Best to get the “price issue” out of the way early, don’t you think? Yes, this issue of “New Avengers” costs five dollars for 37 pages of story and comes out a mere two weeks after “Thor” #600 had 42 pages of story plus 18 pages of back-up stories, 25 pages of reprint stories, and a cover gallery for the same price. Doesn’t quite seem fair, does it? Well, “Thor” #600 was a strange creature, packed with content that went above-and-beyond, while “New Avengers” #50, which costs $3.99 already, seems more typical and suited to its price. Comparing the two isn’t fair, because “Thor” was the exception and “New Avengers” is the rule.
But, for those still grumbling, “New Avengers” does included a treat with some top-notch guest artists each drawing characters that they are personally associated with. I didn’t even notice them listed on the credits page until I encountered a double-page splash by Bryan Hitch, followed by the likes of David Aja doing Iron Fist, Michael Gaydos doing Luke Cage, Alex Maleev doing Spider-Woman and… well, I could go on and on. To get these artists to illustrate pages focusing on single characters with first-person narration for each by Bendis is a great idea and gives an otherwise typical fight scene something extra, especially because the artists chosen each have a history (or future) with the specific characters they depict.
This issue promises a showdown between the New Avengers and the Dark Avengers, and the result is unexpected. Beginning with the New Avengers dissecting a group shot of Norman Osborn’s Avengers, trying to figure out who is usurping their identities, Bendis showcases his trademark dialogue skills. It’s not all great stuff with “gems” like Ms. Marvel realizing who dressed up in her old costume: “That’s-That’s what’s-her-face, the one with the moonstone. What’s her name?!” to which Luke Cage replies, “Moonstone.” He goes a bit overboard in trying to make the Avengers seem like real people, to the point where they come off as brain dead morons half of the time. The other half, though, is funny and witty.
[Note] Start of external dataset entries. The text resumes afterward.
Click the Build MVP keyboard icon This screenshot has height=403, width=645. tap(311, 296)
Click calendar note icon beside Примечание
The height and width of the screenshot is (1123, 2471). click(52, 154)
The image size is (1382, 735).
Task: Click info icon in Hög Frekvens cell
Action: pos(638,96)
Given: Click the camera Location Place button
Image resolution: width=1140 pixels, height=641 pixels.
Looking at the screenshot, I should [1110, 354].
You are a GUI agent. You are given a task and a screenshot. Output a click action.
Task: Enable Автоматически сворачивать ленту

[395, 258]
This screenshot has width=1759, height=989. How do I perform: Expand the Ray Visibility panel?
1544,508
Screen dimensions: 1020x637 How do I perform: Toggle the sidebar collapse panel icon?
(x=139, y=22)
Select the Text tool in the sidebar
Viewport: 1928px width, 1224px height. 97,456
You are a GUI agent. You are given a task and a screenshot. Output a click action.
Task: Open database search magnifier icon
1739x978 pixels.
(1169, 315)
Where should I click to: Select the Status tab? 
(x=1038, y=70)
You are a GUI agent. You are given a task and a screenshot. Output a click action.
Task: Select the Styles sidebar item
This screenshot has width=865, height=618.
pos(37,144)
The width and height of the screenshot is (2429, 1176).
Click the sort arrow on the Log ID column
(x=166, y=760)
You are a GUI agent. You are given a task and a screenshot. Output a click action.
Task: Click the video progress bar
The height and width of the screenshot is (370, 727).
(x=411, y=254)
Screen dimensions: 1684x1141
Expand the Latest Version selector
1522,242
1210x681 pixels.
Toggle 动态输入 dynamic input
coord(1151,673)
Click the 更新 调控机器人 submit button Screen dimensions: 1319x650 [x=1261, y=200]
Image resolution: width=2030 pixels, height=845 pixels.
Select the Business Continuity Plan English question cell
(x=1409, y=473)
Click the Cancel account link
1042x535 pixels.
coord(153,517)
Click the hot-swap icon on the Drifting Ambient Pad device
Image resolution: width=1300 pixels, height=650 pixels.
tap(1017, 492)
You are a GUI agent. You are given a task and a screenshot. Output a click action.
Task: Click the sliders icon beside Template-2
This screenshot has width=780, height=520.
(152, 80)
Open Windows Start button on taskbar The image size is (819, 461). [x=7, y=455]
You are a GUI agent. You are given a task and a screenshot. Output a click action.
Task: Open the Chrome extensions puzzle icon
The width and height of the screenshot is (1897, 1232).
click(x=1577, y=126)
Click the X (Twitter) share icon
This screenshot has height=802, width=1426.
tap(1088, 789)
One nitpicky point: when the Dark Avengers first appear, Bendis and Tan “recreate” a scene from last week’s “Dark Avengers” #2, except it doesn’t actually match up with what happened in that issue thanks to Spider-Woman’s appearance here. It’s a great idea to try and demonstrate where everything fits together, but only when it actually fits together.
Billy Tan’s artwork looks more rushed and ugly than ever. Don’t believe me, check out the preview pages and see for yourself! He can draw action scenes competently, but since the initial pages rely so much on Bendis’s dialogue, an artist with skill at depicting nuanced facial expressions and body language is a must, and that’s not Tan. Including the other artists, even briefly, does him a disservice as well, highlighting his flaws even more.
This issue is saved from being just another typical issue of “New Avengers” by the guest artists and Bendis’s writing some witty and funny dialogue (at least, some of the time). The plot twist and ending are both clever, and point to Bendis having some long-term plans with the current “Dark Reign” status quo.